Reviewing my records I believe it was Robin Howe editor of Zara
Groundes-Peace, _Mrs. Groundes-Peace's Old Cookery Notebook_ who wrote
that ½ teaspoon of sugar per week to was given to members of the
household which does bring us down to .237 grams or .08 ounces per week
as opposed to US calculations in 1971 that 28 lbs of sugar that were
consumed per person annually but I will not have access to the book
until February to verify this.
Anne Wilson in _Food and Drink in Britain_ does state somewhere
after page 100 (again I can't verify the number at this time) that
although Elisabeth I had all the sugar she wanted it was unknown to the
majority in England during her time.
Terry Decker wrote: "Sugar use in general expanded during the 15th
Century due to greater production."
Sugar production did expand in the 15th C with Spain's acquisition
of the Canary Islands but I would not date the 'expansion' until the
17th Century when sugar plantations began to thrive in the Carribean.
Laura C. Minnick wrote about "servants' allotments". Servants were
not given luxury consumables in the Middle Ages.

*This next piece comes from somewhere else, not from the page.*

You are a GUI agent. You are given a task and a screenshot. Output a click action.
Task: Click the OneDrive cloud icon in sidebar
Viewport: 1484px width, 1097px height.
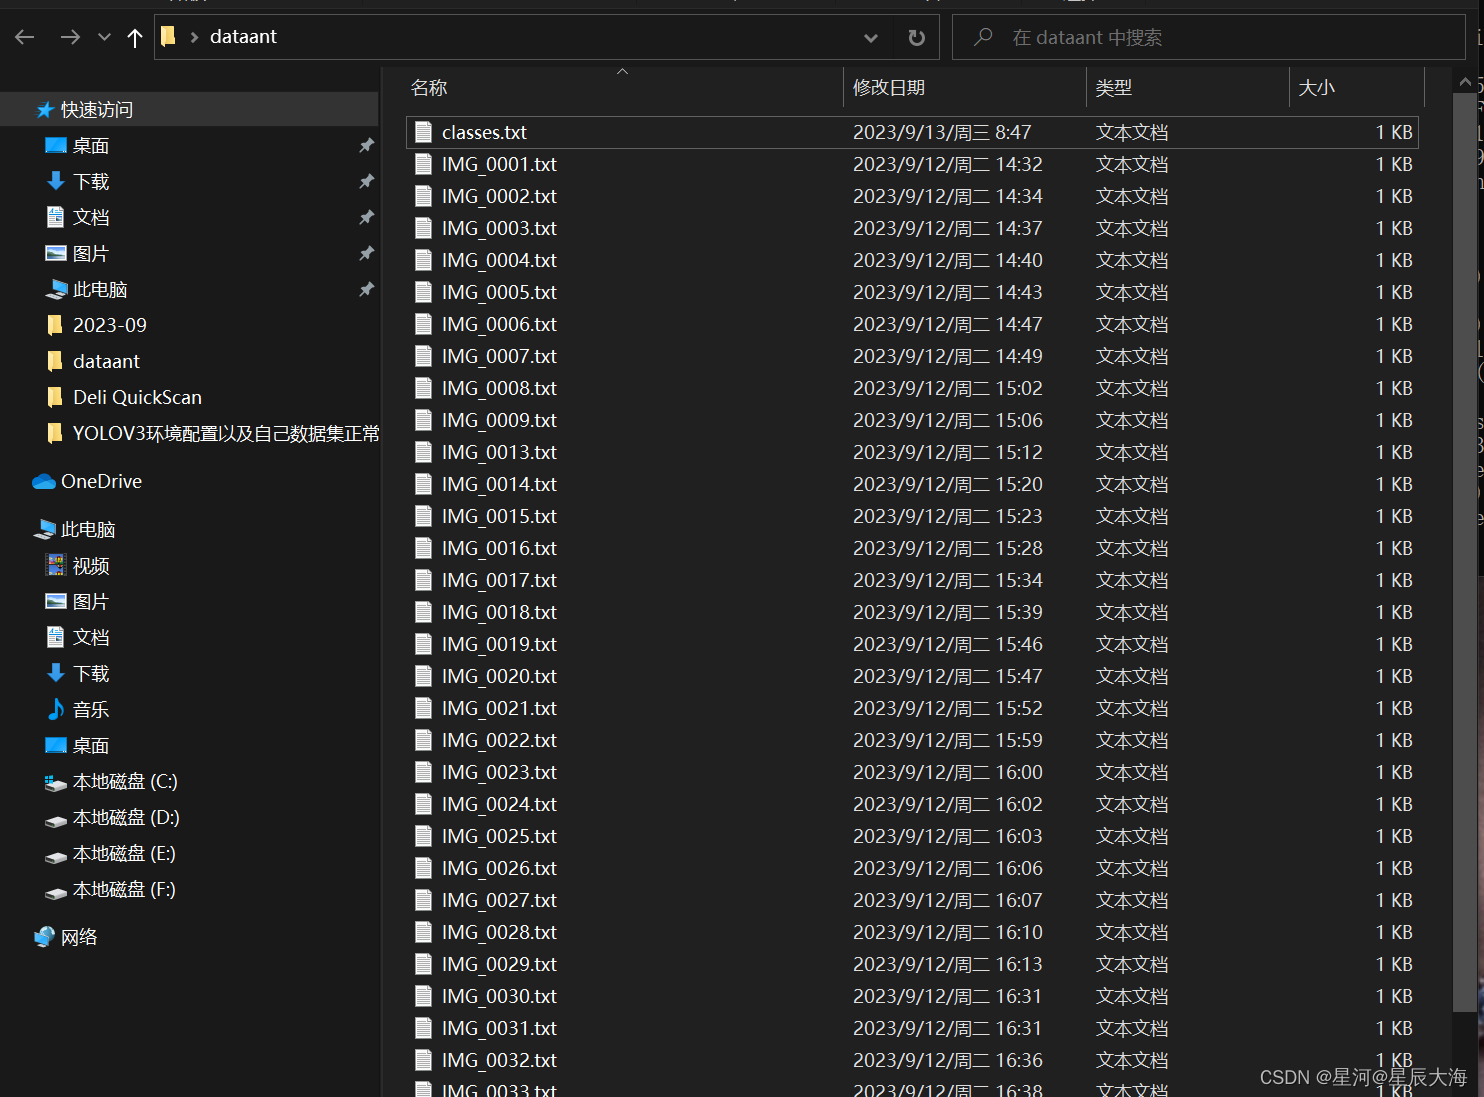point(43,481)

As a matter of fact
there were different menus for the high table and the lower tables.
Barajas-Benavides points out that a favored black slave was given liver
in the Alhambra while others were reduced to gruel, bread and water.
Poor family members lived in noble households in England. They were
given a quality of food a little above that of servants. I would not
have liked to be one of them in Margaret Paxton's household.
I do not recall that Howe or whoever does not specify how many
members of the 'household' received sugar which could make a difference
as to that actually consumed by those at the high table for example.
Also it must be taken into account that surviving accounts and
banquet recipes are from nobility who kept scribes. Their spices have no
reflection on what the populous consumed as a whole.